● **Consegna**
Ricopia parola per parola tutti i record qui sotto, senza alcuna modifica.

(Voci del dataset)

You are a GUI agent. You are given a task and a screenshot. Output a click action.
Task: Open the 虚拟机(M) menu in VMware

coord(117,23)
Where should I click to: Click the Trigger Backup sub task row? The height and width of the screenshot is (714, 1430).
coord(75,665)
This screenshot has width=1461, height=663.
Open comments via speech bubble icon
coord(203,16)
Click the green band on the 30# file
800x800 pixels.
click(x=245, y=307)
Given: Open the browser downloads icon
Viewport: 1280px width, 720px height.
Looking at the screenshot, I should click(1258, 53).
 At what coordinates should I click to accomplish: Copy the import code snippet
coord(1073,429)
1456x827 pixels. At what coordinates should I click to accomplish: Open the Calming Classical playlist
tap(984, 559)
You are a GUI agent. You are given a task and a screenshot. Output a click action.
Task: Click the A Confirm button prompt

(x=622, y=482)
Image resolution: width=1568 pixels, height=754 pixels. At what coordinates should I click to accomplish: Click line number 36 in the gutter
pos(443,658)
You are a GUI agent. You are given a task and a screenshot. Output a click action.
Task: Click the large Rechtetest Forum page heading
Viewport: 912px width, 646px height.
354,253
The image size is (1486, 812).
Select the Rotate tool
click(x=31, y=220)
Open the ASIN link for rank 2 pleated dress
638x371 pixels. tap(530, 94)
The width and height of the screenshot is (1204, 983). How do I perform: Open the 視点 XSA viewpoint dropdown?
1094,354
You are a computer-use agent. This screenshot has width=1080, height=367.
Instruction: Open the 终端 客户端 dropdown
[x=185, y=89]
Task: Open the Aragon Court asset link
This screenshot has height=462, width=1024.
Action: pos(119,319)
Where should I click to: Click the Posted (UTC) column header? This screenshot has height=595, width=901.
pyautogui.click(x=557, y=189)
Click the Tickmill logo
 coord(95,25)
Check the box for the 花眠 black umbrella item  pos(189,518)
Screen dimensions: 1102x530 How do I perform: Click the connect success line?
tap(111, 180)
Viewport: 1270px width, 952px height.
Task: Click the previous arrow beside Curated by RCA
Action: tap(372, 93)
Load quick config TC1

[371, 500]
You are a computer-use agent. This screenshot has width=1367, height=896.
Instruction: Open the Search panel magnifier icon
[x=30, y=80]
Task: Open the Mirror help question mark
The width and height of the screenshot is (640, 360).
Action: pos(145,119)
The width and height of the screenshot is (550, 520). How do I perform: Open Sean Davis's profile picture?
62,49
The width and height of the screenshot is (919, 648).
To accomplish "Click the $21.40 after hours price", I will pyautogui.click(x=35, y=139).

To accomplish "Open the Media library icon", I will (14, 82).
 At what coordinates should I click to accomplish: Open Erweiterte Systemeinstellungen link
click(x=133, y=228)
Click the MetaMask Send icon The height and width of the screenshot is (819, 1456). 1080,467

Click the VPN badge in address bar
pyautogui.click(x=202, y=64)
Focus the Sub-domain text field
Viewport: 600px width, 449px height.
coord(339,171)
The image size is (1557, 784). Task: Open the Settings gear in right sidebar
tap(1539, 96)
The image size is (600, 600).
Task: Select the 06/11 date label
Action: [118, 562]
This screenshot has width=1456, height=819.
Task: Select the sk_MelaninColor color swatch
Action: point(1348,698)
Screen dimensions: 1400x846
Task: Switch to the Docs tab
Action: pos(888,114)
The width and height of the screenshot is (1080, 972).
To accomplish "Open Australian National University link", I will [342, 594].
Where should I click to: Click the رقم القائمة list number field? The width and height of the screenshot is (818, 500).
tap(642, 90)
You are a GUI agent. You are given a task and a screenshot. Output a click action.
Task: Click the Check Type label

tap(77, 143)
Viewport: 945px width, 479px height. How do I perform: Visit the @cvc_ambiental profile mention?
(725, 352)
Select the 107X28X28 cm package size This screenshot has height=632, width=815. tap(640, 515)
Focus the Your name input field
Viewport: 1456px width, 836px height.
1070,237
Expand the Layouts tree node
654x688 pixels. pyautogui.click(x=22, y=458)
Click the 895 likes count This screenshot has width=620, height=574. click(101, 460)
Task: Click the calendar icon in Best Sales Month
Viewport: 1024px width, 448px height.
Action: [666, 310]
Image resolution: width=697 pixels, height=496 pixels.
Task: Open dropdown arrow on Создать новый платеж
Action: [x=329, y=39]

● **Esercizio svolto**
You are a GUI agent. You are given a task and a screenshot. Output a click action.
Task: Open the 虚拟机(M) menu in VMware

coord(117,23)
Where should I click to: Click the Trigger Backup sub task row? The height and width of the screenshot is (714, 1430).
coord(75,665)
This screenshot has width=1461, height=663.
Open comments via speech bubble icon
coord(203,16)
Click the green band on the 30# file
800x800 pixels.
click(x=245, y=307)
Given: Open the browser downloads icon
Viewport: 1280px width, 720px height.
Looking at the screenshot, I should click(1258, 53).
 At what coordinates should I click to accomplish: Copy the import code snippet
coord(1073,429)
1456x827 pixels. At what coordinates should I click to accomplish: Open the Calming Classical playlist
tap(984, 559)
You are a GUI agent. You are given a task and a screenshot. Output a click action.
Task: Click the A Confirm button prompt

(x=622, y=482)
Image resolution: width=1568 pixels, height=754 pixels. At what coordinates should I click to accomplish: Click line number 36 in the gutter
pos(443,658)
You are a GUI agent. You are given a task and a screenshot. Output a click action.
Task: Click the large Rechtetest Forum page heading
Viewport: 912px width, 646px height.
354,253
The image size is (1486, 812).
Select the Rotate tool
click(x=31, y=220)
Open the ASIN link for rank 2 pleated dress
638x371 pixels. tap(530, 94)
The width and height of the screenshot is (1204, 983). How do I perform: Open the 視点 XSA viewpoint dropdown?
1094,354
You are a computer-use agent. This screenshot has width=1080, height=367.
Instruction: Open the 终端 客户端 dropdown
[x=185, y=89]
Task: Open the Aragon Court asset link
This screenshot has height=462, width=1024.
Action: pos(119,319)
Where should I click to: Click the Posted (UTC) column header? This screenshot has height=595, width=901.
pyautogui.click(x=557, y=189)
Click the Tickmill logo
 coord(95,25)
Check the box for the 花眠 black umbrella item  pos(189,518)
Screen dimensions: 1102x530 How do I perform: Click the connect success line?
tap(111, 180)
Viewport: 1270px width, 952px height.
Task: Click the previous arrow beside Curated by RCA
Action: tap(372, 93)
Load quick config TC1

[371, 500]
You are a computer-use agent. This screenshot has width=1367, height=896.
Instruction: Open the Search panel magnifier icon
[x=30, y=80]
Task: Open the Mirror help question mark
The width and height of the screenshot is (640, 360).
Action: pos(145,119)
The width and height of the screenshot is (550, 520). How do I perform: Open Sean Davis's profile picture?
62,49
The width and height of the screenshot is (919, 648).
To accomplish "Click the $21.40 after hours price", I will pyautogui.click(x=35, y=139).

To accomplish "Open the Media library icon", I will (14, 82).
 At what coordinates should I click to accomplish: Open Erweiterte Systemeinstellungen link
click(x=133, y=228)
Click the MetaMask Send icon The height and width of the screenshot is (819, 1456). 1080,467

Click the VPN badge in address bar
pyautogui.click(x=202, y=64)
Focus the Sub-domain text field
Viewport: 600px width, 449px height.
coord(339,171)
The image size is (1557, 784). Task: Open the Settings gear in right sidebar
tap(1539, 96)
The image size is (600, 600).
Task: Select the 06/11 date label
Action: [118, 562]
This screenshot has width=1456, height=819.
Task: Select the sk_MelaninColor color swatch
Action: point(1348,698)
Screen dimensions: 1400x846
Task: Switch to the Docs tab
Action: pos(888,114)
The width and height of the screenshot is (1080, 972).
To accomplish "Open Australian National University link", I will [342, 594].
Where should I click to: Click the رقم القائمة list number field? The width and height of the screenshot is (818, 500).
tap(642, 90)
You are a GUI agent. You are given a task and a screenshot. Output a click action.
Task: Click the Check Type label

tap(77, 143)
Viewport: 945px width, 479px height. How do I perform: Visit the @cvc_ambiental profile mention?
(725, 352)
Select the 107X28X28 cm package size This screenshot has height=632, width=815. tap(640, 515)
Focus the Your name input field
Viewport: 1456px width, 836px height.
1070,237
Expand the Layouts tree node
654x688 pixels. pyautogui.click(x=22, y=458)
Click the 895 likes count This screenshot has width=620, height=574. click(101, 460)
Task: Click the calendar icon in Best Sales Month
Viewport: 1024px width, 448px height.
Action: [666, 310]
Image resolution: width=697 pixels, height=496 pixels.
Task: Open dropdown arrow on Создать новый платеж
Action: [x=329, y=39]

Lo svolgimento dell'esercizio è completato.